Session Information
03 SES 03 B, Curriculum & Citizenship and Sustainability
Paper Session
Contribution
The aim of this paper is to explore the possibilities of agonistic educational practices as a way to educate a critical global citizenry. This paper is based on empirical work conducted in the UK involving primary, undergraduate and postgraduate students, educators, and researchers. We invited these groups to an interactive workshop to discuss global citizenship. In devising the workshop, we drew on the work of Ruitenberg (2009) and her application of Mouffe (1999) in attempting to promote an agonistic approach to democratic education. Activities aimed at foregrounding conflict and destabilising consensus. In this paper, we critically reflect on the workshops and consider pedagogical contributions to a critical approach to global citizenship.

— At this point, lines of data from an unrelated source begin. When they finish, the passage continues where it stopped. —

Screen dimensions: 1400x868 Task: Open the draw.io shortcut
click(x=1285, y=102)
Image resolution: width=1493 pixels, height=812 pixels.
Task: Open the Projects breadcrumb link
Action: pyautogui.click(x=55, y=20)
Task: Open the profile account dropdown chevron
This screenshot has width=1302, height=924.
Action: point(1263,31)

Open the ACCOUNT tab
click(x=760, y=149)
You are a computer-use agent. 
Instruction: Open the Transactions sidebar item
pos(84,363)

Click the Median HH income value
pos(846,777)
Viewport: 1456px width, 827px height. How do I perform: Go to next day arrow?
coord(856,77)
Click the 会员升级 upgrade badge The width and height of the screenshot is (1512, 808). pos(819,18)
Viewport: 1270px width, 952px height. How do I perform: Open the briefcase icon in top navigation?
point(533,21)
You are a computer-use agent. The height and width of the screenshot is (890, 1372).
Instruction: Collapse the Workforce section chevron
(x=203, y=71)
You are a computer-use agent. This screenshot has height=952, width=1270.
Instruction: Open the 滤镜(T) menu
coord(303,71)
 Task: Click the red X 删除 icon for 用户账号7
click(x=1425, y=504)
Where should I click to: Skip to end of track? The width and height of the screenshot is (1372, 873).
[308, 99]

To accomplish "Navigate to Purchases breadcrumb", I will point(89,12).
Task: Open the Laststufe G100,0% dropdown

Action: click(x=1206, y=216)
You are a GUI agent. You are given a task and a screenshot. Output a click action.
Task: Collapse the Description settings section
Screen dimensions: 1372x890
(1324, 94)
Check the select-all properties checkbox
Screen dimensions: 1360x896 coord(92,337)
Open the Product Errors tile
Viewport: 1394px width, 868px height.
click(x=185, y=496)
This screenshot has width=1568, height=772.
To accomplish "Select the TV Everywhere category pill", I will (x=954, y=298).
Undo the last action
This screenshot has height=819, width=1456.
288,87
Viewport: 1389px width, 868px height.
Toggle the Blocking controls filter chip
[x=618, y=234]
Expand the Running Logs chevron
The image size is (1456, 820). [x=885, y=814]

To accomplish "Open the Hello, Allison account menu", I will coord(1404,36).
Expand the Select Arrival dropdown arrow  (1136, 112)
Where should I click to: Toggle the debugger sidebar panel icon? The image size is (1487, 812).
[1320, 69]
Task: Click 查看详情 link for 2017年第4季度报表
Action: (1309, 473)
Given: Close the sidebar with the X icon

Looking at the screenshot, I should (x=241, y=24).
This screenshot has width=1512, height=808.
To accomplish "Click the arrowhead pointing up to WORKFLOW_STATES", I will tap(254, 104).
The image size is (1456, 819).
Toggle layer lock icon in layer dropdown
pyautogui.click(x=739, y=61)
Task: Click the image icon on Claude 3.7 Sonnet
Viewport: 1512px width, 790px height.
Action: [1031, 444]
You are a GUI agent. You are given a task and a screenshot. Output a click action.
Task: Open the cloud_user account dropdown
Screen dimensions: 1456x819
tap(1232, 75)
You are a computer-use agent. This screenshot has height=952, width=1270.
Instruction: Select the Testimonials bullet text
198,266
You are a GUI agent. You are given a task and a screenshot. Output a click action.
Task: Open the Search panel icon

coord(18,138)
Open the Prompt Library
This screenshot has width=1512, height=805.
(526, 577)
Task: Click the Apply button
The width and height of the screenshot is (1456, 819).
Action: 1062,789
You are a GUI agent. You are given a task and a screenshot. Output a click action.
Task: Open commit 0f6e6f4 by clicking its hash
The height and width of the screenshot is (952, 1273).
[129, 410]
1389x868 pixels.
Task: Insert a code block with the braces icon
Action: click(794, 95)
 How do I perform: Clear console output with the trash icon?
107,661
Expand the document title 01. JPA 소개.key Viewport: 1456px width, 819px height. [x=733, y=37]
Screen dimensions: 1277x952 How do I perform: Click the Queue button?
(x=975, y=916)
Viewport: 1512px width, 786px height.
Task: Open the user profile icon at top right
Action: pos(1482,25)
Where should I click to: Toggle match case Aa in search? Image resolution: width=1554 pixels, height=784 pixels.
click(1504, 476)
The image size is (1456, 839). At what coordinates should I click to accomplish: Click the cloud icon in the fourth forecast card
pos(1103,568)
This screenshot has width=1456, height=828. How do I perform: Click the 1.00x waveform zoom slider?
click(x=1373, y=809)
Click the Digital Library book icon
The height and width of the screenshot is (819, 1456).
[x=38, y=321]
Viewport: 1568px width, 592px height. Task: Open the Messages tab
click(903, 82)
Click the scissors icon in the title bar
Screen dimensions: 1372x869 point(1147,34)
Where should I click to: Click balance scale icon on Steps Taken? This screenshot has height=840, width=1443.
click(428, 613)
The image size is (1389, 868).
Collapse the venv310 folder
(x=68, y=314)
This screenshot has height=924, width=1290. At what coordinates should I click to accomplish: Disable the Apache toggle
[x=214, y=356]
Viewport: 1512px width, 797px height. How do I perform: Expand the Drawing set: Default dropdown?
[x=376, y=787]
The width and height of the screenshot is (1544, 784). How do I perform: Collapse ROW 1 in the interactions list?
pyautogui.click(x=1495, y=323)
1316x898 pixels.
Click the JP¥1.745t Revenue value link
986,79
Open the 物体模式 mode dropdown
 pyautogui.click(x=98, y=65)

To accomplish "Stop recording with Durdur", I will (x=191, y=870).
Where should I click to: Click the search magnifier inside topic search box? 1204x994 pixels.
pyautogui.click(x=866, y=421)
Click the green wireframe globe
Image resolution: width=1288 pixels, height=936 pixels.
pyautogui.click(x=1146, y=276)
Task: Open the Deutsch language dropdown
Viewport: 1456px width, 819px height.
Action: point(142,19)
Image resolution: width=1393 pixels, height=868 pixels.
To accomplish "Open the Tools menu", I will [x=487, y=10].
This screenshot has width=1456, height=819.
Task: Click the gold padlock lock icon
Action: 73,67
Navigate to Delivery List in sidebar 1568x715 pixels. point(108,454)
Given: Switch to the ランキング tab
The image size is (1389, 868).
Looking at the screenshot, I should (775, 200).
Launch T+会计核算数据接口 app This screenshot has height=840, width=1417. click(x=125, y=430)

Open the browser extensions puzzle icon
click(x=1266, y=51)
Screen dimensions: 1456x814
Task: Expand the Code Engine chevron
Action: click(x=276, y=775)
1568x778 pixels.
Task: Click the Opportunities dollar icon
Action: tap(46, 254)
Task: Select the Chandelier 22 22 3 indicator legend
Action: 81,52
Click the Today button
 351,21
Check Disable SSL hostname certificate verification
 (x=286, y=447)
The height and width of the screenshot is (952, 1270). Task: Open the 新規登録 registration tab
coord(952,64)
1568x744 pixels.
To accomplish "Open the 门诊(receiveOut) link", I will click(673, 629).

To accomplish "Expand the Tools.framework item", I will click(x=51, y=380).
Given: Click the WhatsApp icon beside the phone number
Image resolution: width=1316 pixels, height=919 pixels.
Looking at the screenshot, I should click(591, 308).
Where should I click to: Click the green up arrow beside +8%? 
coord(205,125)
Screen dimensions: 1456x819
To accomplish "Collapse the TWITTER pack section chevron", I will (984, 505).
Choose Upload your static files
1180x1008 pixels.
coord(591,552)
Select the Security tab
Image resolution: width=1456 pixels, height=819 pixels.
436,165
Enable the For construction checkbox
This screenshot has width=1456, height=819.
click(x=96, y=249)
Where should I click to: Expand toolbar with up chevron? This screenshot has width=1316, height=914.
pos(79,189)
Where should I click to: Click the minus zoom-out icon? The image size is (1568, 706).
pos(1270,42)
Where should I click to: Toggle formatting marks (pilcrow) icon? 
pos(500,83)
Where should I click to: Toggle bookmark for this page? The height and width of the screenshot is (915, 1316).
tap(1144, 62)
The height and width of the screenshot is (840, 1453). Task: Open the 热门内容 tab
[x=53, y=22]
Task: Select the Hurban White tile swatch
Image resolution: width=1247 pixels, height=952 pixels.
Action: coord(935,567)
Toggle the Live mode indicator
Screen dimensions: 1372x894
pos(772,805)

Educating for Global Citizenship (EfGC) has been a priority in the UK since the turn of the 21st century. Research by Marshall (2009, 2011) found that two key agendas for global citizenship have framed educational activities in the UK: a) preparing students with specific work skills to be competitive in the global market, and b) promoting emotional and empathetic connections to issues of social justice. However, her research also showed that in practice, there is a false dichotomy in that, despite good intentions, neither approach significantly engaged with the roots of inequalities locally or globally and hierarchical positions of power remained unchallenged. Building from this critique, a significant amount of scholarship has promoted a “critical” approach to EfGC (e.g., Andreotti, 2006; Lapayese, 2003; Swanson & Pashby, 2016). Further, the new United Nations Sustainable Development Goals include educating for global citizenship. As all UN signatories are required to respond to the SDGs, there is a particular importance of mobilizing a critical approach in the UK. UNESCO (2015) has produced materials to support the mainstreaming of EfGC, with key aims including “develop values of fairness and social justice, and skills to critically analyse inequalities…” (p. 16). Thus, given these trends in scholarship and practice, there is a call for an approach that engages with rather than glosses over the complex relations of power at the heart of what it means to relate to others as citizens. This is, indeed, a central imperative for democratic education (Sant, Lewis, Delgado & Ross, In Press).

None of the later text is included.